I started reading An Economic Theory of Democracy with high expectations, but I quickly became frustrated. The book has some good points but there were numerous parts that disappointed me.

I liked the main point of the book, which is that in two party democracy parties converge on the views of the median voter (wiki entry). The broad point that uncertainty can make parties diverge was also a well made, although I thought that the specific mechanisms the book used to make the point were not very good. I suspect that one of the major contribution was viewing political parties as working to reach political office for the private rewards of political service, prestige, pay and seedier rewards, but I tend to discount this because I am so familiar with this argument.

I was disappointed by the lack of mathematical models used in the book, by the presence of omissions and by the use of numerous arguments which I thought were poor. I was probably wrong to expect formal models to be used in the book because those are generally reserved for academic papers, but I want to give examples of what I perceived as omissions and faulty reasoning.

First, although the low individual returns to voting are repeatedly discussed, the idea that intelligent voting is a public good was completely omitted. There are two distinct ways to think about this. If assumes that voters vote in their material self-interest, then voting intelligently for those material self-interests is a public good to those who share those material interests. If one assumes that voters vote altruistically, then intelligent voting is a public good to everyone. Either way, intelligent voting is very likely to be under-provided. The book continually skirts this issue; it mentions the fact that any given vote has a very small probability of affecting the outcome and therefore has an extremely low individual return, and it mentions that government is largely in the business of providing collective goods, but it does not connect these ideas.

Second, I was disappointed that Downs’ work failed to apply the logic he had developed earlier about party convergence to multiparty systems. Downs argues that multiparty systems lead to less centrist government than two party systems, but uses faulty reasoning to reach this conclusion; his logic works like this:

Consider 5 parties on a one dimensional spacial political spectrum (see figure 1), and assume that each party receives an even proportion of the vote.

political spectrum
Figure 1. The distribution of political parties with equal voting power.
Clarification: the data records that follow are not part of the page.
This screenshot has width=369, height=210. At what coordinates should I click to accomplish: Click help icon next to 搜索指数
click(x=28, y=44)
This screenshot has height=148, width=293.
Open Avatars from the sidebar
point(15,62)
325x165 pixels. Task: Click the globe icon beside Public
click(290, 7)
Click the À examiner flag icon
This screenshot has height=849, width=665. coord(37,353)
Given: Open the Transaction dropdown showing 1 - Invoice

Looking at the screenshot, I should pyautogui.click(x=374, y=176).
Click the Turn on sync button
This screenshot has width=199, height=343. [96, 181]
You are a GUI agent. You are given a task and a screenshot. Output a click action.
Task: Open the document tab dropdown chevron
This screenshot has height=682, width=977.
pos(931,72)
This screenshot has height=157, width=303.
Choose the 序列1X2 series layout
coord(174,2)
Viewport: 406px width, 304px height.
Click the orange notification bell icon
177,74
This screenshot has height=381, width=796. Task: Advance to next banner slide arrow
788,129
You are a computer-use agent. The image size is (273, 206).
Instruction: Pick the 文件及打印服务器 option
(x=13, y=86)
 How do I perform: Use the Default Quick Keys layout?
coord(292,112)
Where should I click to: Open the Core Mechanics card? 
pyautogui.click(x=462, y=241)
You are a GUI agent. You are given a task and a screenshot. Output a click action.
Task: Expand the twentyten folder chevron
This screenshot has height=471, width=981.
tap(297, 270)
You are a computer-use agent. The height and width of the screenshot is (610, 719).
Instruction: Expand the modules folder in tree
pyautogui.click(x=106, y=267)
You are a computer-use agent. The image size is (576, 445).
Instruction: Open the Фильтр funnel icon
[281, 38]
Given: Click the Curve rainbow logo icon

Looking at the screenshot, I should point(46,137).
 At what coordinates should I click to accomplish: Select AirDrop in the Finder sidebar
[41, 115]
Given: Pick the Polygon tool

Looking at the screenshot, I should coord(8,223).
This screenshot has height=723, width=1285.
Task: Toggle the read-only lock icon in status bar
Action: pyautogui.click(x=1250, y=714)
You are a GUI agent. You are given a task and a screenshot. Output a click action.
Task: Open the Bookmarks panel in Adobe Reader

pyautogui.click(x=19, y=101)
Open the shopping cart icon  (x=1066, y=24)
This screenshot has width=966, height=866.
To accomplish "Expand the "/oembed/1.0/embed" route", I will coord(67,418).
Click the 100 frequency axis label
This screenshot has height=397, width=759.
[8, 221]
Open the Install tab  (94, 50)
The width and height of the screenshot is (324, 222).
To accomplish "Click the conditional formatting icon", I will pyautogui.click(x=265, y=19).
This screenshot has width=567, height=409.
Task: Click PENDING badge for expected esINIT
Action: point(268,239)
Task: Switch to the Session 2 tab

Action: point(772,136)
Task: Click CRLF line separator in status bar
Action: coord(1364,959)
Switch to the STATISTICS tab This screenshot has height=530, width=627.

No one party or even two parties can rule by themselves; three parties must form a coalition in order to form a government. Downs assumes that party C can come together with the two parties on either extreme (A/B and D/E) to form a government which is centered on either middle extreme party (B and D), and therefore produces more extreme political results than two party democracy.

However, this logic ignores individual party incentives. Assuming that parties A/B and D/E automatically form coalitions (for simplicity), according to Downs’ own logic, the coalitions at both extremes have incentives to offer party C the chance to be in coalition with a policy point which is closer to C’s ideal point than the one center point in the offer given by the coalition on the other side, because the parties want to be in office. These incentives ensure that the equilibrium policy point converges on the median party’s (party C in this case) ideal point.

I think Downs’ error here lies in that he thinks of people voting to “select a government” and not to influence which government is selected. He does not seem to consider how parties in a multiparty system can act as good agents for voter’s political desires.

My overall opinion of An Economic Theory of Democracy is much like that of The Calculus of Consent. Both books include numerous dubious arguments, but both manage to make some very important arguments. I like both books in retrospect, even if I didn’t appreciate them very much when I was reading them.